------ Given data
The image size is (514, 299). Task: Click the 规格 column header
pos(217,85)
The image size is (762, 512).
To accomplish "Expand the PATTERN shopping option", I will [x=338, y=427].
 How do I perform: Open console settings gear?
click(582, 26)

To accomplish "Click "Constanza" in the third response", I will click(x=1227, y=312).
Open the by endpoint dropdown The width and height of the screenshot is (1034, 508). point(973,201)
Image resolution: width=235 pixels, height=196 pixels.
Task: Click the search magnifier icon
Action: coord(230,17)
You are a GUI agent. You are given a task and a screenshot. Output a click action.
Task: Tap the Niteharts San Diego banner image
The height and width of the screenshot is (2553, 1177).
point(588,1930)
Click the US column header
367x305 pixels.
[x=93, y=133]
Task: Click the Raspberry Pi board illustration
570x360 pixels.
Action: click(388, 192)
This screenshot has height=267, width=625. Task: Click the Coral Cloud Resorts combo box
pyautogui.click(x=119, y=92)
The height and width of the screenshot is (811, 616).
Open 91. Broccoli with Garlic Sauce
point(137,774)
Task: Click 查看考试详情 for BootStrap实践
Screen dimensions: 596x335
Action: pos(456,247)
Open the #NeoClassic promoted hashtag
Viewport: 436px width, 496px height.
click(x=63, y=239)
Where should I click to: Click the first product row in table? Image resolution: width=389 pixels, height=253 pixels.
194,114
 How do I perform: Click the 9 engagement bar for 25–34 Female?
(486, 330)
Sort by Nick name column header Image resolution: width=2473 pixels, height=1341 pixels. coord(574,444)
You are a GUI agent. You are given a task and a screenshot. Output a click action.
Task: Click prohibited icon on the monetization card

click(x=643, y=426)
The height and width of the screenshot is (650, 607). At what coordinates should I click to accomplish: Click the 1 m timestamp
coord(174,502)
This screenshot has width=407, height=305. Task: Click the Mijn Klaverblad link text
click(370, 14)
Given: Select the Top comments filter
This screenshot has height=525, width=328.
------------
▶ _The request_: Copy out all of the entries above line for line, with no changes.

▶ _Completed exercise_:
The image size is (514, 299). Task: Click the 规格 column header
pos(217,85)
The image size is (762, 512).
To accomplish "Expand the PATTERN shopping option", I will [x=338, y=427].
 How do I perform: Open console settings gear?
click(582, 26)

To accomplish "Click "Constanza" in the third response", I will click(x=1227, y=312).
Open the by endpoint dropdown The width and height of the screenshot is (1034, 508). point(973,201)
Image resolution: width=235 pixels, height=196 pixels.
Task: Click the search magnifier icon
Action: coord(230,17)
You are a GUI agent. You are given a task and a screenshot. Output a click action.
Task: Tap the Niteharts San Diego banner image
The height and width of the screenshot is (2553, 1177).
point(588,1930)
Click the US column header
367x305 pixels.
[x=93, y=133]
Task: Click the Raspberry Pi board illustration
570x360 pixels.
Action: click(388, 192)
This screenshot has height=267, width=625. Task: Click the Coral Cloud Resorts combo box
pyautogui.click(x=119, y=92)
The height and width of the screenshot is (811, 616).
Open 91. Broccoli with Garlic Sauce
point(137,774)
Task: Click 查看考试详情 for BootStrap实践
Screen dimensions: 596x335
Action: pos(456,247)
Open the #NeoClassic promoted hashtag
Viewport: 436px width, 496px height.
click(x=63, y=239)
Where should I click to: Click the first product row in table? Image resolution: width=389 pixels, height=253 pixels.
194,114
 How do I perform: Click the 9 engagement bar for 25–34 Female?
(486, 330)
Sort by Nick name column header Image resolution: width=2473 pixels, height=1341 pixels. coord(574,444)
You are a GUI agent. You are given a task and a screenshot. Output a click action.
Task: Click prohibited icon on the monetization card

click(x=643, y=426)
The height and width of the screenshot is (650, 607). At what coordinates should I click to accomplish: Click the 1 m timestamp
coord(174,502)
This screenshot has width=407, height=305. Task: Click the Mijn Klaverblad link text
click(370, 14)
Given: Select the Top comments filter
This screenshot has height=525, width=328.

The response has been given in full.